Consequently, the governor’s approval rate is also down: Voters split evenly with 44% approving and 44% disapproving, a significant decline from a robust 51%-41% approval rating in April, and the worst the governor has measured in his term.
“May may be good for flowers, but it’s not so good for the governor,” said Peter Woolley, a political scientist and director of the poll. “May is budget tensions in Trenton, budget battles in towns and budget disappointments in school districts.”
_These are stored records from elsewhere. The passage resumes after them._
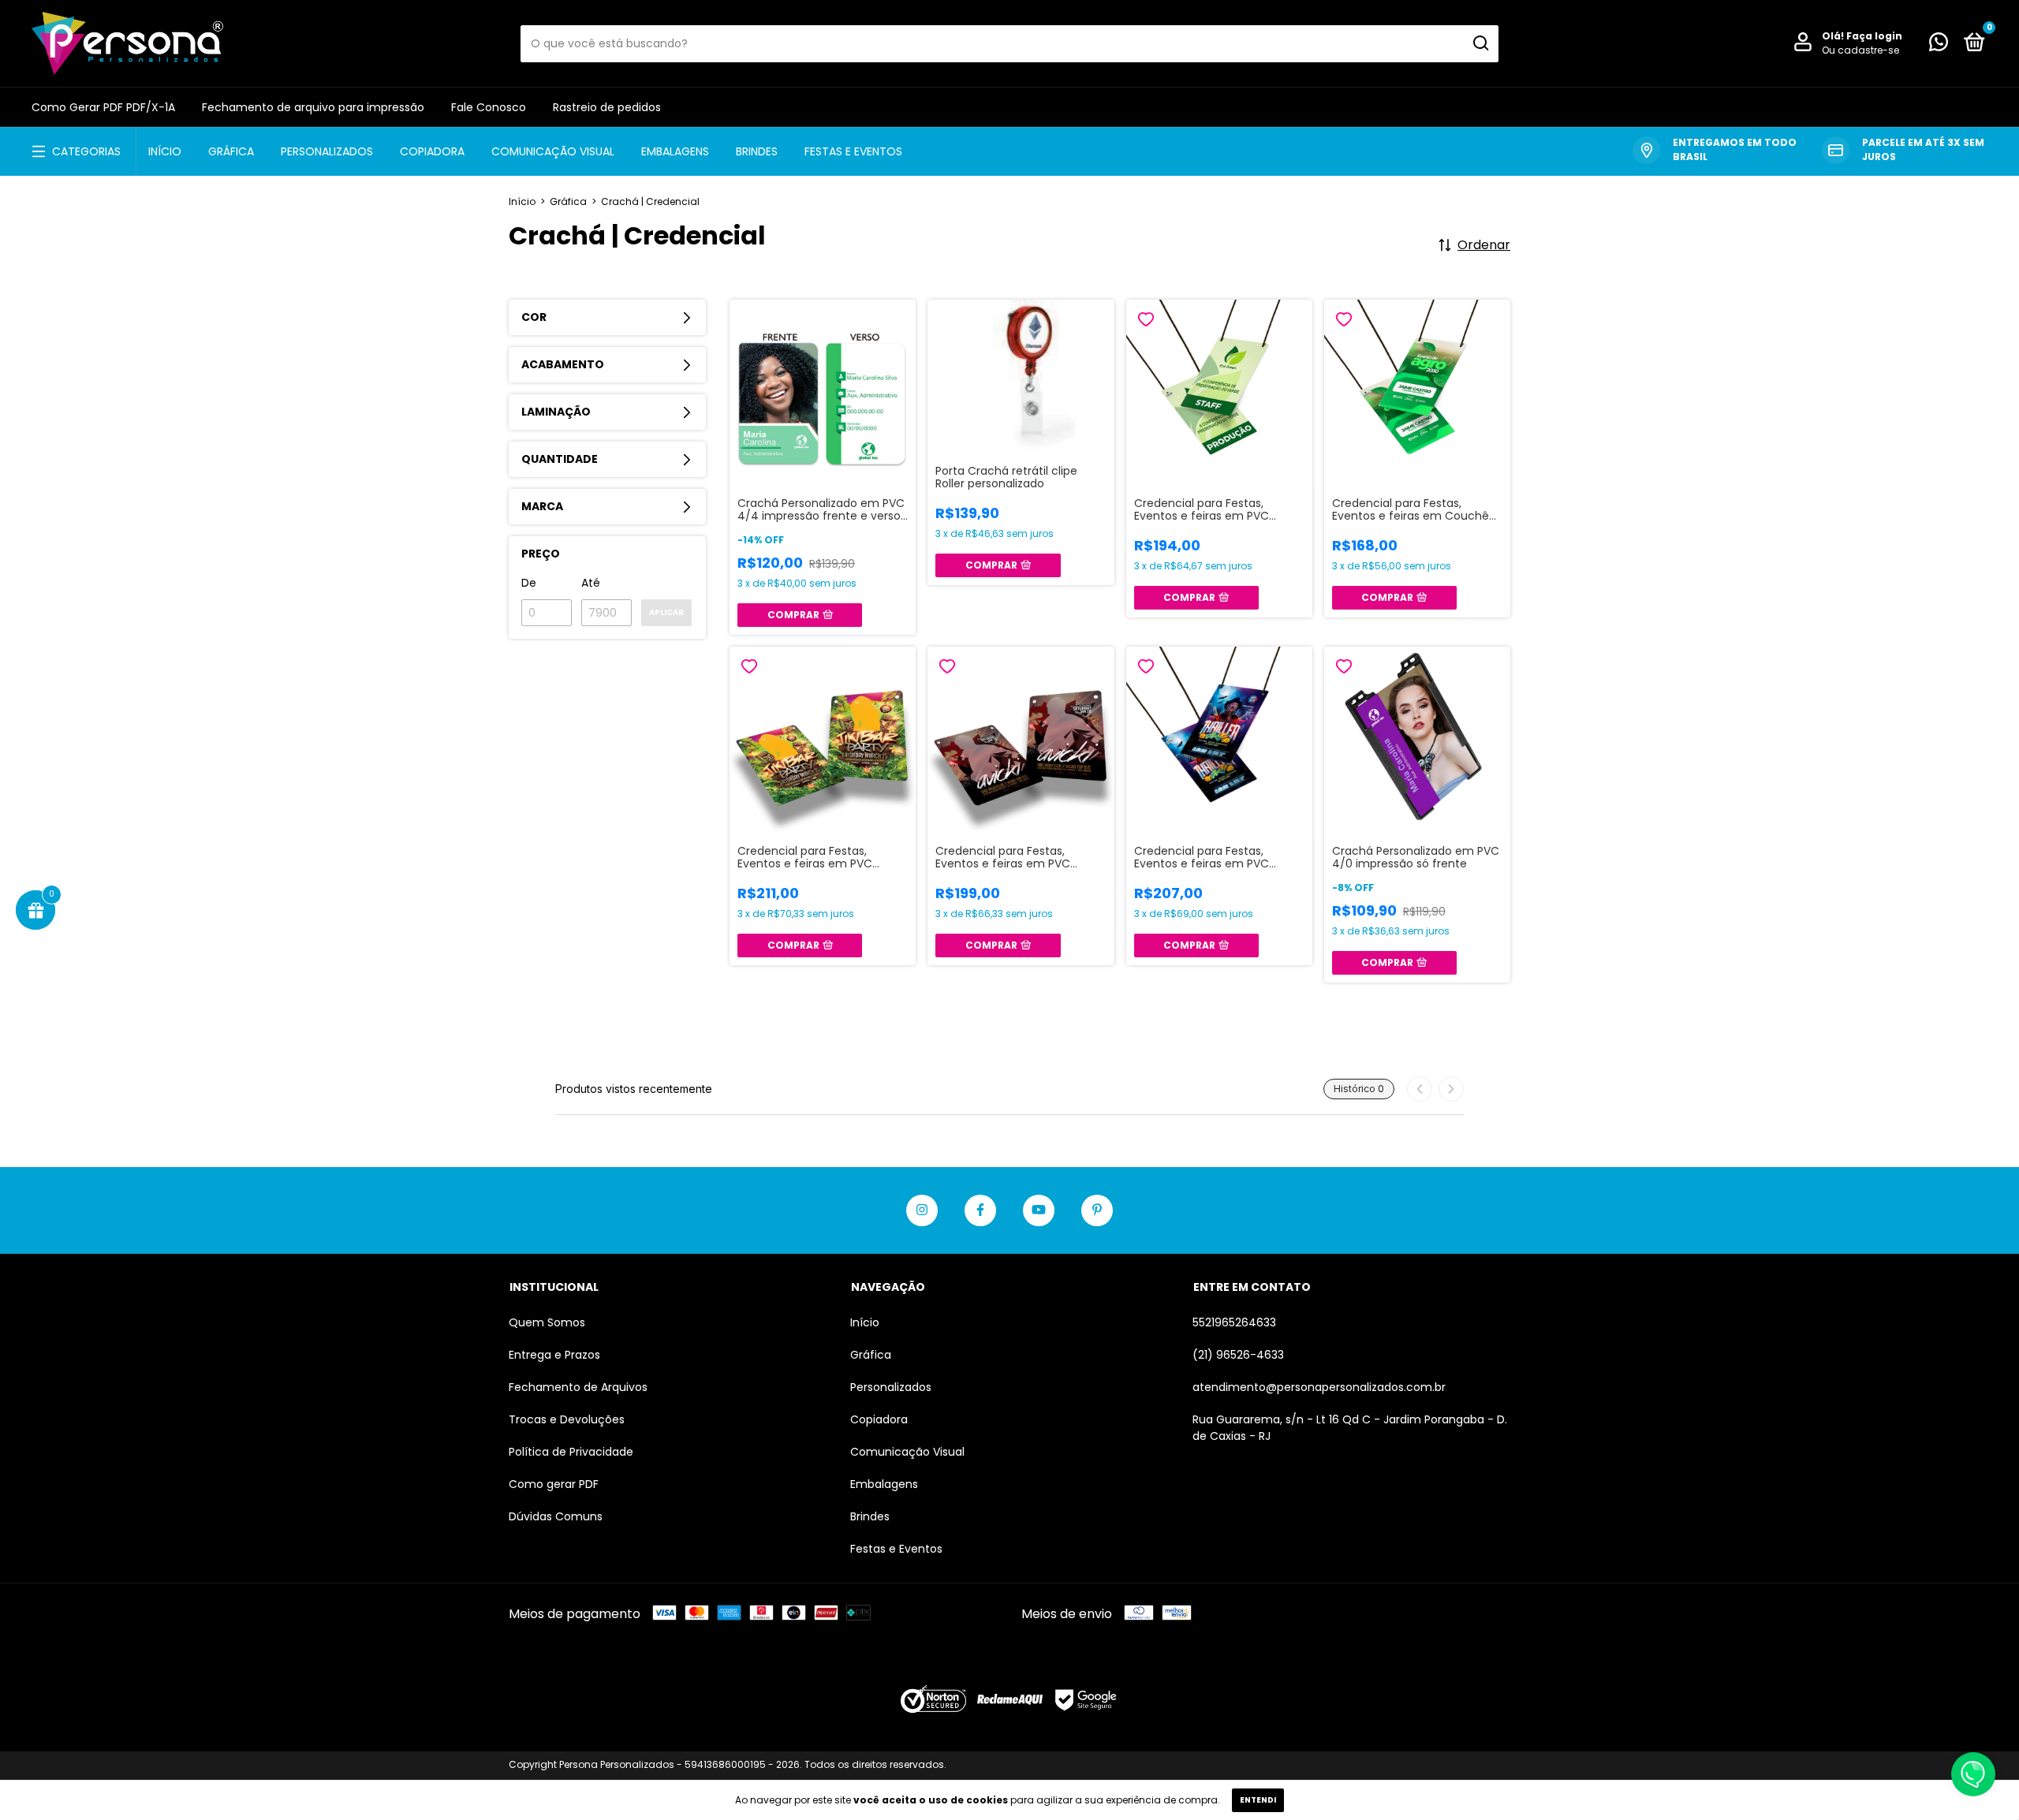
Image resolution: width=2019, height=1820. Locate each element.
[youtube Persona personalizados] (1038, 1210)
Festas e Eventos (853, 151)
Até (590, 583)
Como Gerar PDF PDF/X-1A (103, 107)
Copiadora (432, 151)
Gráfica (231, 151)
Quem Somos (547, 1322)
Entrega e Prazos (554, 1355)
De (528, 583)
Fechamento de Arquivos (578, 1387)
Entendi (1258, 1800)
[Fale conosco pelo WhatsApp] (1938, 45)
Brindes (757, 151)
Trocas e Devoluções (567, 1419)
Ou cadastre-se (1860, 50)
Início (164, 151)
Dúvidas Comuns (556, 1516)
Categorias (86, 151)
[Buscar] (1480, 43)
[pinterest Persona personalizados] (1097, 1210)
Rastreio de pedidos (607, 107)
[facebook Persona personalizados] (980, 1210)
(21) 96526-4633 (1238, 1355)
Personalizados (327, 151)
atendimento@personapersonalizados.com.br (1319, 1387)
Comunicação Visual (552, 151)
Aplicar (666, 612)
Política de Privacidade (571, 1452)
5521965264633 (1234, 1322)
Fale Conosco (488, 107)
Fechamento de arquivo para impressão (313, 107)
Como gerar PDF (554, 1484)
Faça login (1874, 36)
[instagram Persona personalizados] (922, 1210)
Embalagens (675, 151)
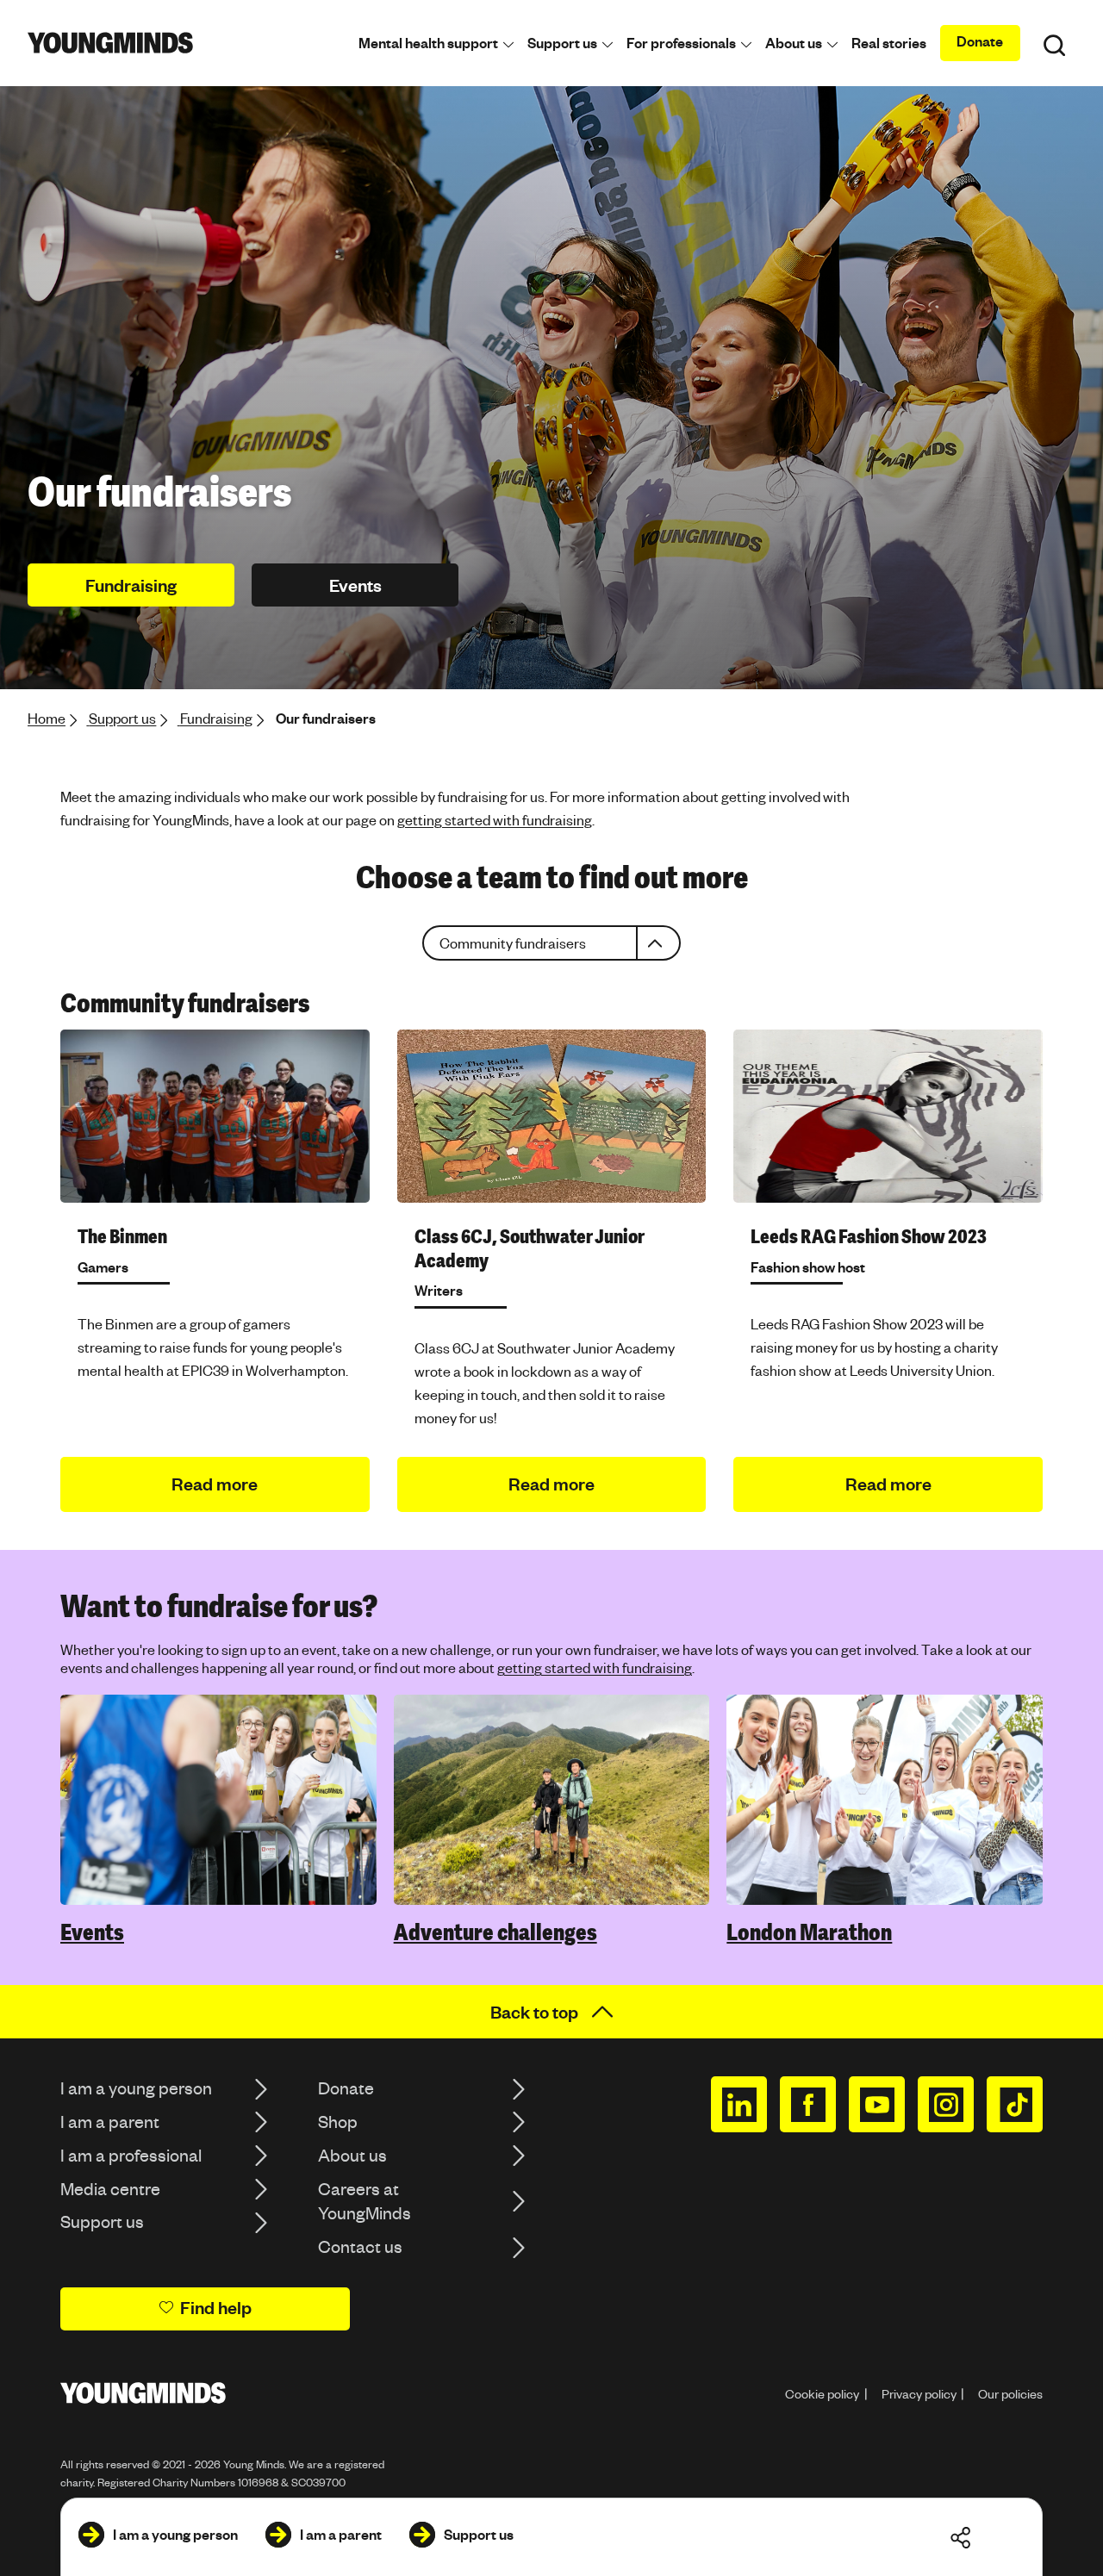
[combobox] (551, 943)
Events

A majority (54%) still say the state should cut programs rather than raise taxes, but that number too is down significantly - 10 points from April’s measure of 64%. Just one-quarter (25%) say taxes should be raised, unchanged from April, but those who are unsure, or have a mixed opinion or other ideas of how to deal with the state budget shot up to 22% from 11%.
The swing in mood from April to May is pronounced among female voters, who are significantly more likely than men to say the state is on the wrong track (61% of women compared to 49% of men), that Christie is doing a “poor” job (38% compared to 27%), and to disapprove of the job Christie is doing as governor (53% compared to 36% of men). In fact, men’s and women’s ratings of Christie are mirror opposites: men approve by 52%-36% and women disapprove by 53%-36%.
“There is often a gender gap in voters’ attitudes,” said Woolley, “but this is a dramatic contrast.”
Given a generic choice of which party should control the state assembly and senate after November’s elections, voters swing to Democrats by a margin of 42% to 32%, a 10-point advantage, twice the margin measured in April.
The Fairleigh Dickinson University poll of 804 registered voters statewide was conducted by telephone with both landline and cell phones from May 16 through May 22, 2011, and has a margin of error of +/-3.5 percentage points.